Can Skype Wiretap?
Posted on 2nd Aug 2012 @ 12:30 PM
Skype has become a leader in communications technology, with the video chatting service becoming more and more popular every day. And they recently announced that they would be changing the way their video calls are routed. How does that affect you, the consumer?
Well, according to several hackers and bloggers on the internet, the new changes to the routing technology will actually make Skype calls more vulnerable towiretapping, which can come from anywhere, including law enforcement. The major change to the system will be that instead of routing video calls through random computers on the internet, calls will be routed through Skype’s own servers, making them more vulnerable. It is believed that this was done at the request of the government for law enforcement purposes.
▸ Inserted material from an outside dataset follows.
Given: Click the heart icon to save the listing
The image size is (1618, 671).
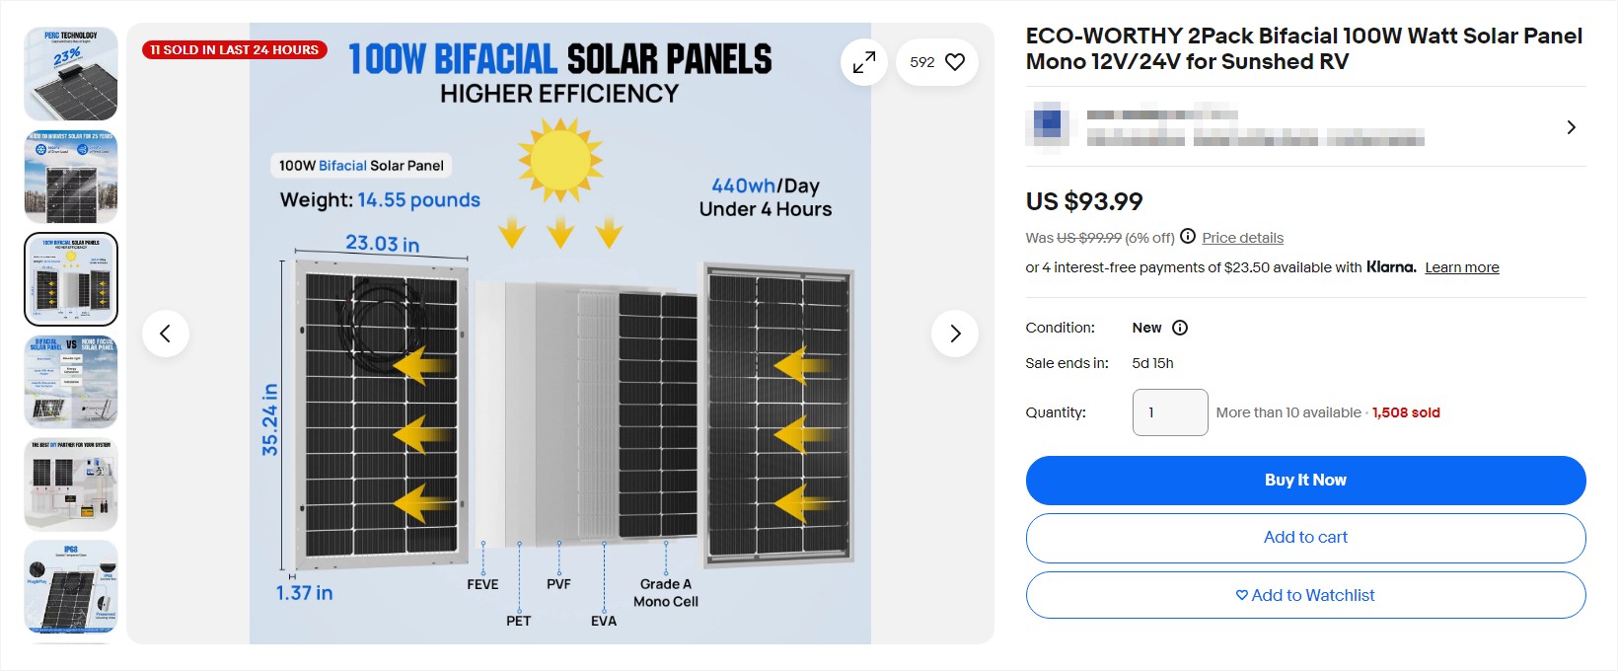Looking at the screenshot, I should pos(953,61).
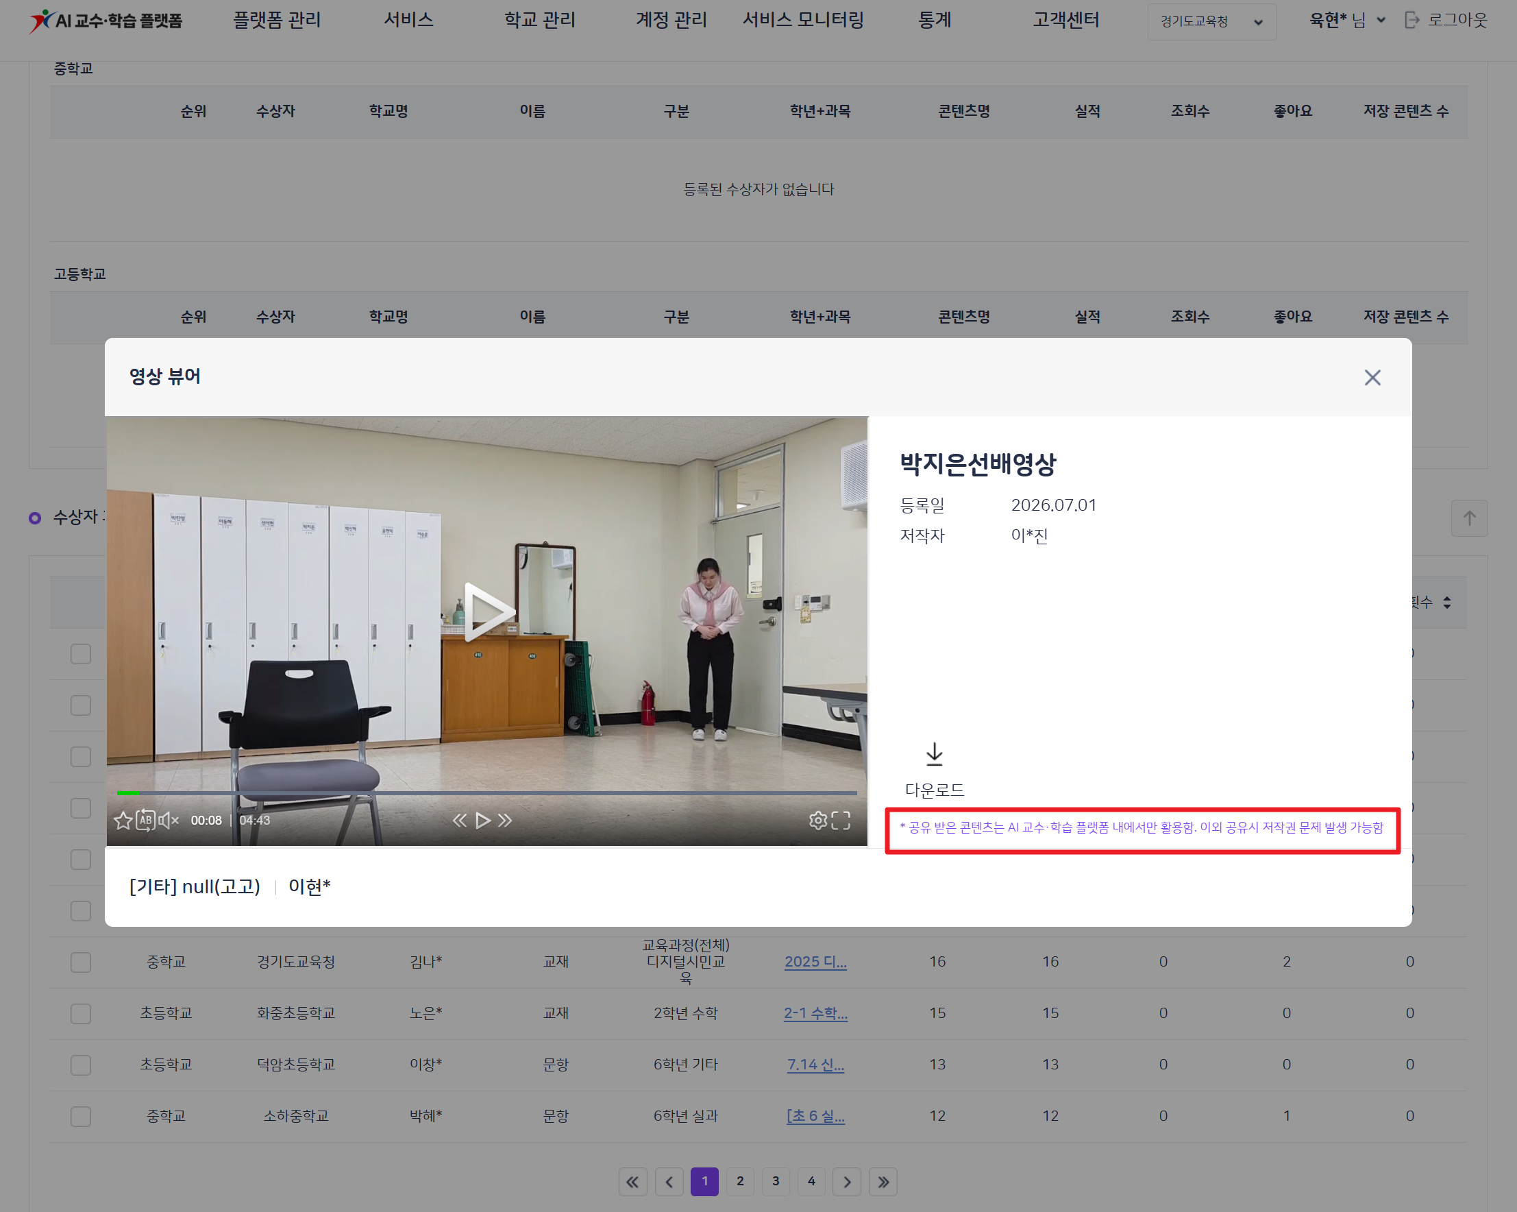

Tim Verry, a poster from the website ExtremeTouch, released a statement about the changes online: “Reportedly, Microsoft is re-engineering these super nodes to make it easier for law enforcement to monitor calls by allowing the super nodes to not only make the introduction but to actually route the voice data of the calls as well,”. A super node are is a third party computer that acts as a kind of router for making video calls or transferring other data online.
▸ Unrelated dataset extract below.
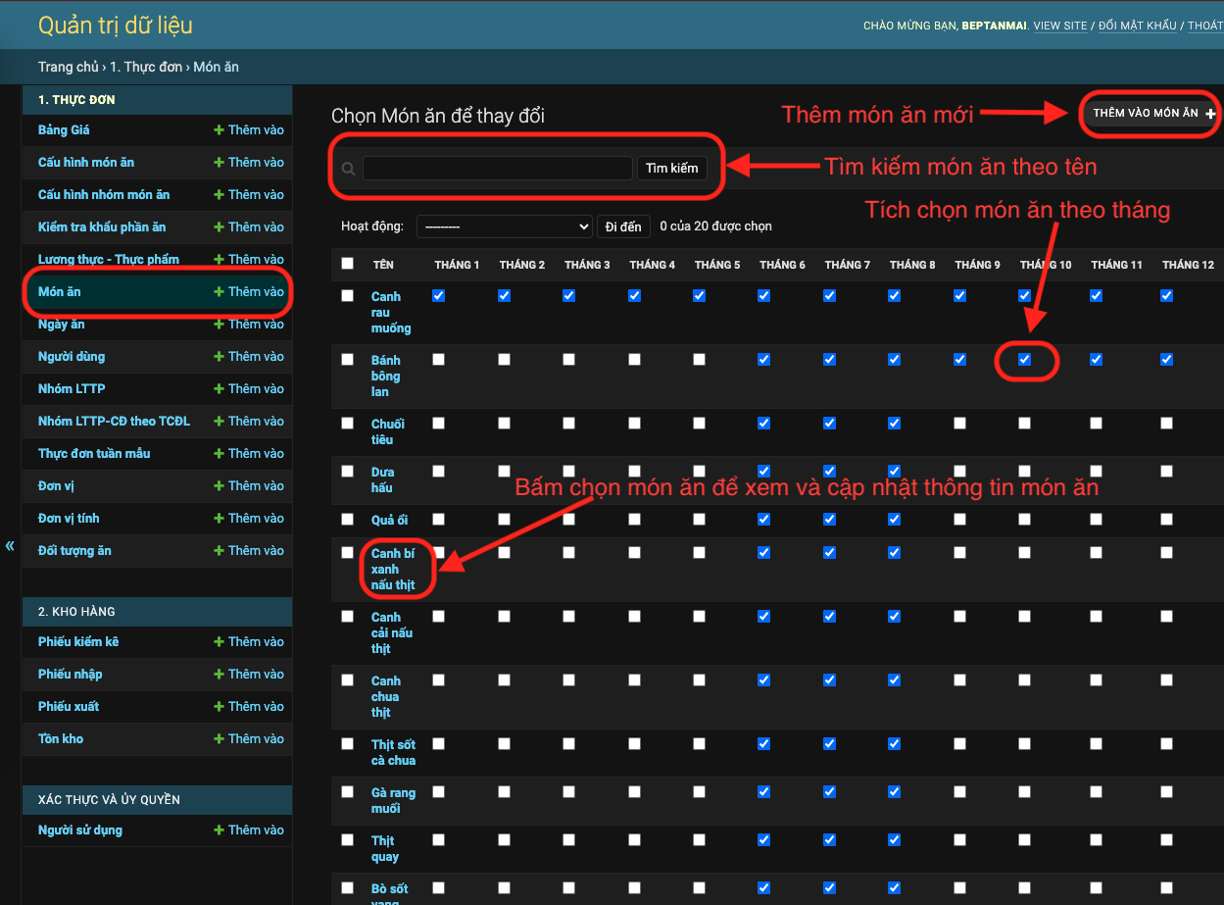Screen dimensions: 1224x905
Task: Collapse the sidebar with the « arrow
Action: click(10, 545)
“In this way, the actual voice data would pass through the monitored servers and the call is no longer secure. It is essentially a man-in-the-middle attack, and it is made all the easier because Microsoft — who owns Skype and knows the keys used for the service’s encryption — is helping.”
Other news outlets, including Forbes and Slate, picked up on the discussion. Forbes says there is “tremendous buzz” in the hacker community on this topic.
The problem? It’s unclear what exactly changed, and a Skype spokesman contacted by CNN for clarification would not release more than a pre-written statement.
Chaim Haas, the spokesman, would not say, for instance, if the update actually enabled the company to tap into and record Skype calls. He also would not answer questions about when the update took place or whether wiretapping was a motive.
“As part of our ongoing commitment to continually improve the Skype user experience, we developed super nodes, which can be located on dedicated servers within secure datacenters,” the statement from Skype says. “This has not changed the underlying nature of Skype’s peer-to-peer architecture, in which super nodes simply allow users to find one another.
“We believe this approach has immediate performance, scalability and availability benefits for the hundreds of millions of users that make up the Skype community.”
Skype, which grew out of the peer-to-peer downloading network Kazaa and how has 254 million “connected” users per month, has a long reputation for guarding the privacy of its callers. Skype calls usually are routed from one caller to another, rather than through a middleman.
“Historically, Skype has been a major barrier to law enforcement agencies,” writes Ryan Gallagher at Slate. “Using strong encryption and complex peer-to-peer network connections, Skype was considered by most to be virtually impossible to intercept.”
For technical reasons, this meant that Skype actually could not comply with an order to wiretap a particular Skype user’s conversations, a spokeswoman told the tech news site CNET in 2008. “We have not received any subpoenas or court orders asking us to perform a live interception or wiretap of Skype-to-Skype communications,” the spokeswoman said. “In any event, because of Skype’s peer-to-peer architecture and encryption techniques, Skype would not be able to comply with such a request.”